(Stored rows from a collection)
════════
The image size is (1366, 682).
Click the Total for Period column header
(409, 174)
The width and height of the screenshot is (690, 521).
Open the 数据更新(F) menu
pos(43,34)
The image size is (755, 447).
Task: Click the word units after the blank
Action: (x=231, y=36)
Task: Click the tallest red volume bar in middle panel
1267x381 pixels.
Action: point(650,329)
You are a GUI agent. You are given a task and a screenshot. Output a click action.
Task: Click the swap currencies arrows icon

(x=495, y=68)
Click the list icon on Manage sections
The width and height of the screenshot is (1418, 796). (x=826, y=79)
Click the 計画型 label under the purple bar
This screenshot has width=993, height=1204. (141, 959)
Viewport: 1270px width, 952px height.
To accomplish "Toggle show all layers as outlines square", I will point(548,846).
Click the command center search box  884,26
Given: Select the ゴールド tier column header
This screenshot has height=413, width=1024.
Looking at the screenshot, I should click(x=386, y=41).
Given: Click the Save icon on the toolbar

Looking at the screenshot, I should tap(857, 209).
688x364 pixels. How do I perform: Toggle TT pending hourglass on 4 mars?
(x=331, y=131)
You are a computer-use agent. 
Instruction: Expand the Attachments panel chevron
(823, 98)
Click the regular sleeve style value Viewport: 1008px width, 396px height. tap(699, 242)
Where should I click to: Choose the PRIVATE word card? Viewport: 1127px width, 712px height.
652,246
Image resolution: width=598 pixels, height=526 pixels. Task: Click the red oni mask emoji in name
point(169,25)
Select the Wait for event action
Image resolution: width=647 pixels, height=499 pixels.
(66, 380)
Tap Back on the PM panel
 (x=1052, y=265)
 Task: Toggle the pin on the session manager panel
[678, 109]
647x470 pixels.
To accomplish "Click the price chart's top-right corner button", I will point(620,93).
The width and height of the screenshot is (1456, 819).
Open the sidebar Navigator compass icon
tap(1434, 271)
════════
TASK STATEMENT ▸
Copy out the rows again without changes, starting at the line that contains "Image resolution: width=598" and continuing through the last line of the rows.

ANSWER TO THIS PROBLEM ▸
Image resolution: width=598 pixels, height=526 pixels. Task: Click the red oni mask emoji in name
point(169,25)
Select the Wait for event action
Image resolution: width=647 pixels, height=499 pixels.
(66, 380)
Tap Back on the PM panel
 (x=1052, y=265)
 Task: Toggle the pin on the session manager panel
[678, 109]
647x470 pixels.
To accomplish "Click the price chart's top-right corner button", I will point(620,93).
The width and height of the screenshot is (1456, 819).
Open the sidebar Navigator compass icon
tap(1434, 271)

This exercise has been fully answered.